### What you will do:
Whenever a line of the listing contains the string "agent", return that line.

### Recorded data:
■ ■ ■ ■
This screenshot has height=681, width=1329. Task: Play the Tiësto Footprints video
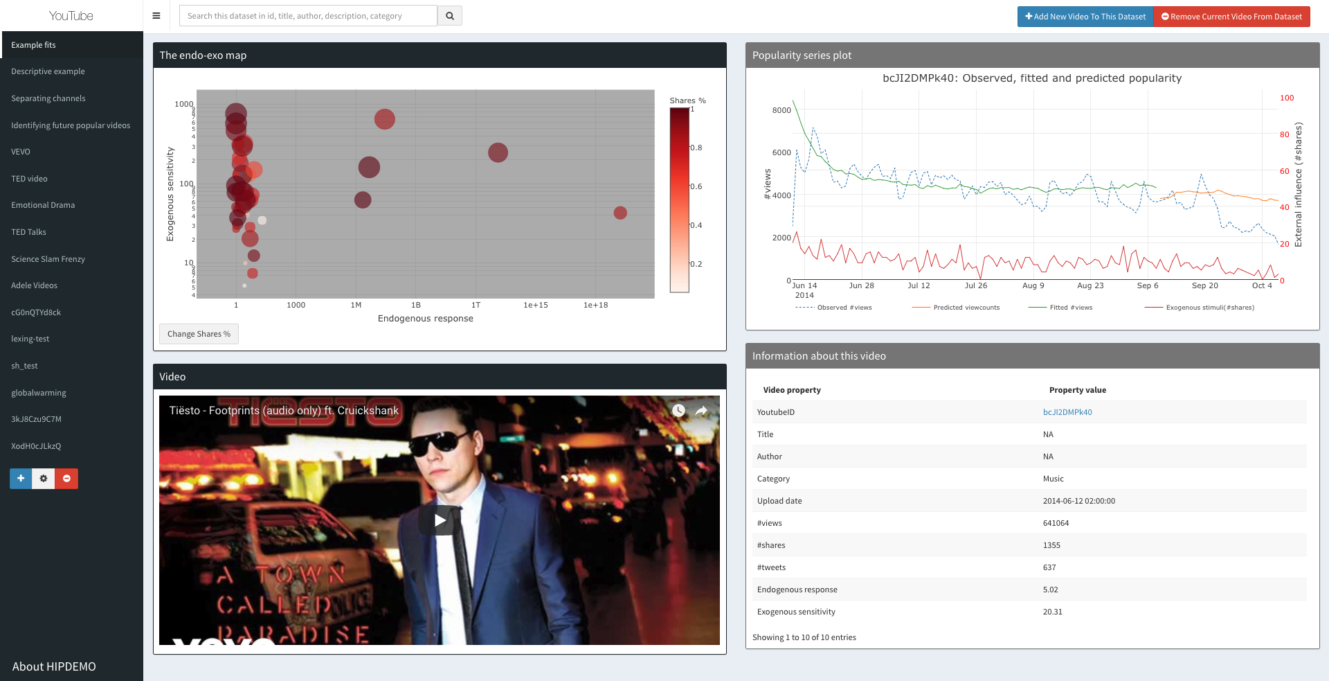440,520
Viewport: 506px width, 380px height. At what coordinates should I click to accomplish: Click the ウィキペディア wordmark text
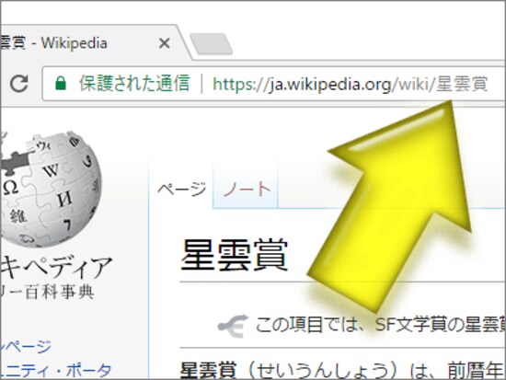[56, 268]
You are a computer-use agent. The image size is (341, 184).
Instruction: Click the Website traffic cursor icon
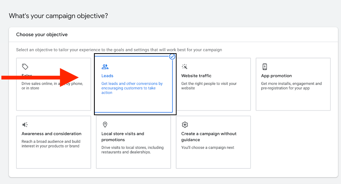pos(185,67)
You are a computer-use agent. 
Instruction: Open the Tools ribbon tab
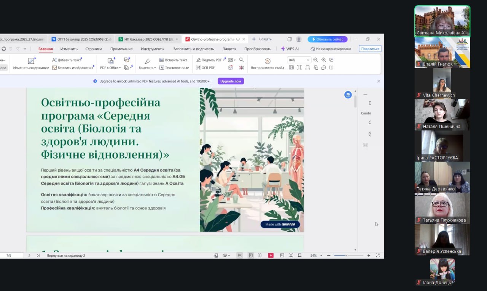152,49
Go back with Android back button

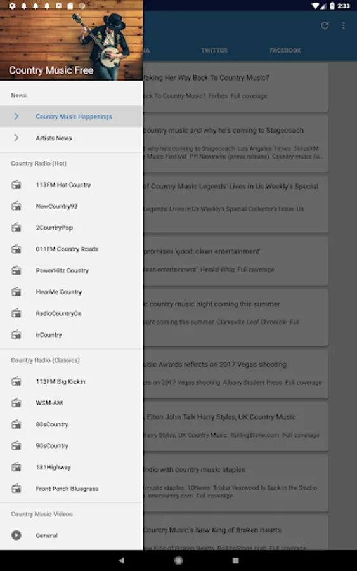pos(122,560)
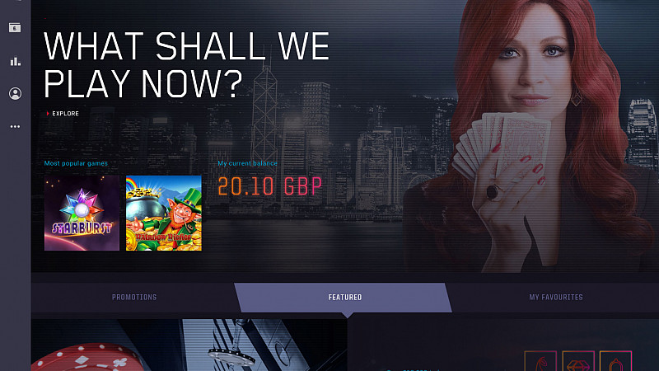Select the horse knight category tile
The width and height of the screenshot is (659, 371).
[540, 361]
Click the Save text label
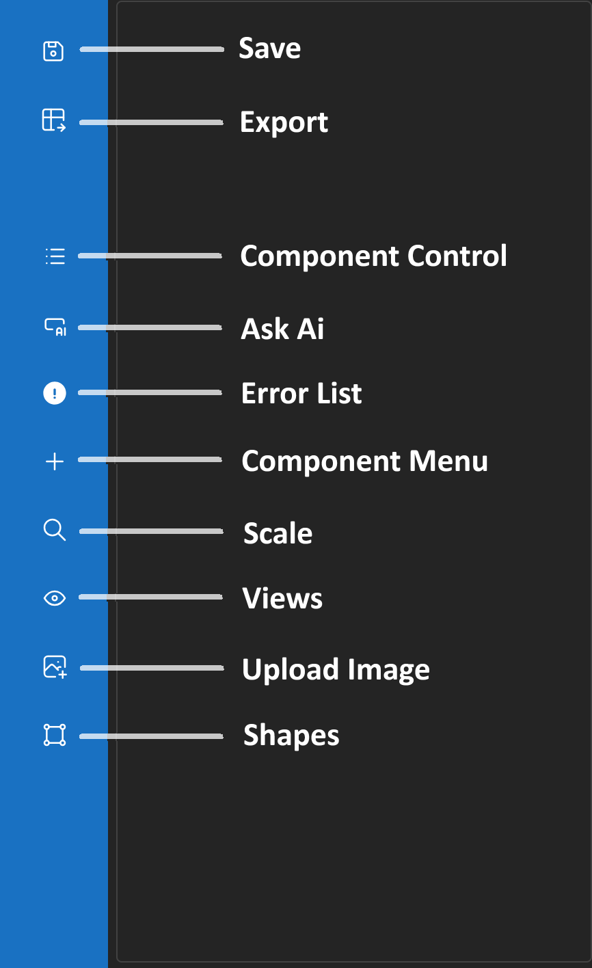 (270, 49)
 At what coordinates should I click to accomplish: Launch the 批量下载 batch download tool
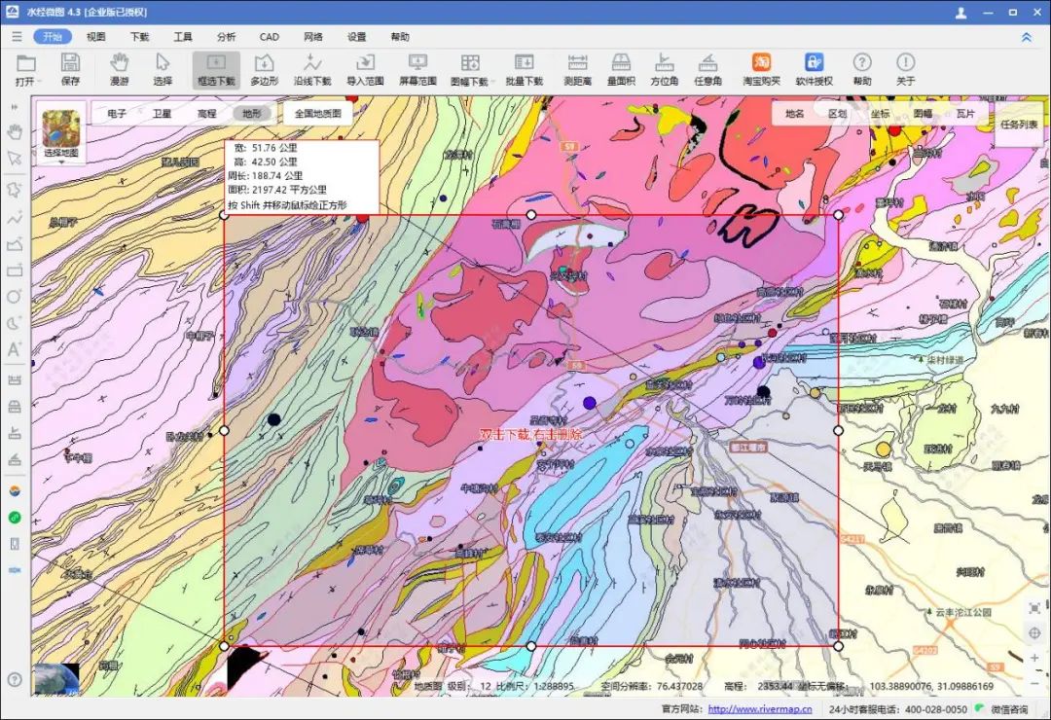(x=525, y=70)
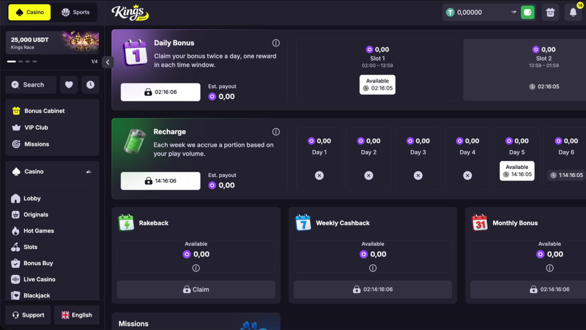Screen dimensions: 586x330
Task: Open the English language selector
Action: (x=77, y=315)
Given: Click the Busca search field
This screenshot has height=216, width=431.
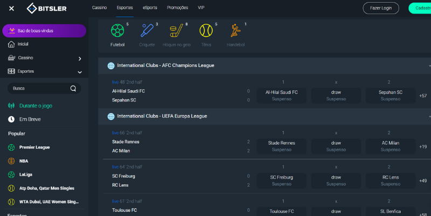Looking at the screenshot, I should [39, 88].
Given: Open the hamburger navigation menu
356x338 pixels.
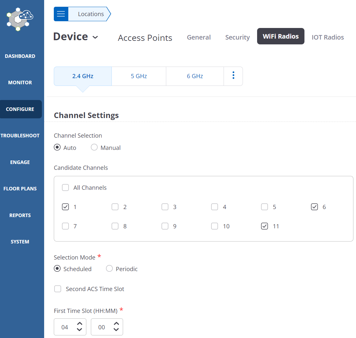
■ ■ ■ ■
### Result below:
You are a computer-use agent. The image size is (341, 184).
You are a computer-use agent. 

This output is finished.